Provided text »
Evidence of meeting #41 for Environment and Sustainable Development in the 40th Parliament, 2nd Session. (The original version is on Parliament’s site, as are the minutes.) The winning word was sector.

A recording is available from Parliament.

On the agenda

MPs speaking

Also speaking

Gordon Lloyd  Vice-President, Technical Affairs, Canadian Chemical Producers' Association
Peter Boag  President, Canadian Petroleum Products Institute
Ron Watkins  President, Canadian Steel Producers Association
Pierre Boucher  President and Chief Executive Officer, Cement Association of Canada
Tony Macerollo  Vice-President, Public Policy and Communications, Canadian Petroleum Products Institute
Bob Masterson  Director, Policy, Cement Association of Canada

12:40 p.m.

President, Canadian Petroleum Products Institute

Peter Boag

For indirect jobs, that would certainly probably run up into the tens of thousands beyond that.

Information shown »
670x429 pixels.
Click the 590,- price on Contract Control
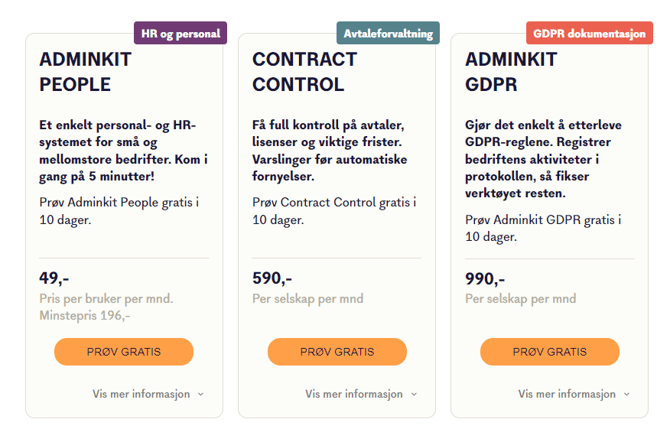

Work to do » From the committee meeting page, pull out the passage from "Evidence of meeting" to "word was sector.", word for word. This listing has no connection to the committee meeting page.

Reply to the task »
Evidence of meeting #41 for Environment and Sustainable Development in the 40th Parliament, 2nd Session. (The original version is on Parliament’s site, as are the minutes.) The winning word was sector.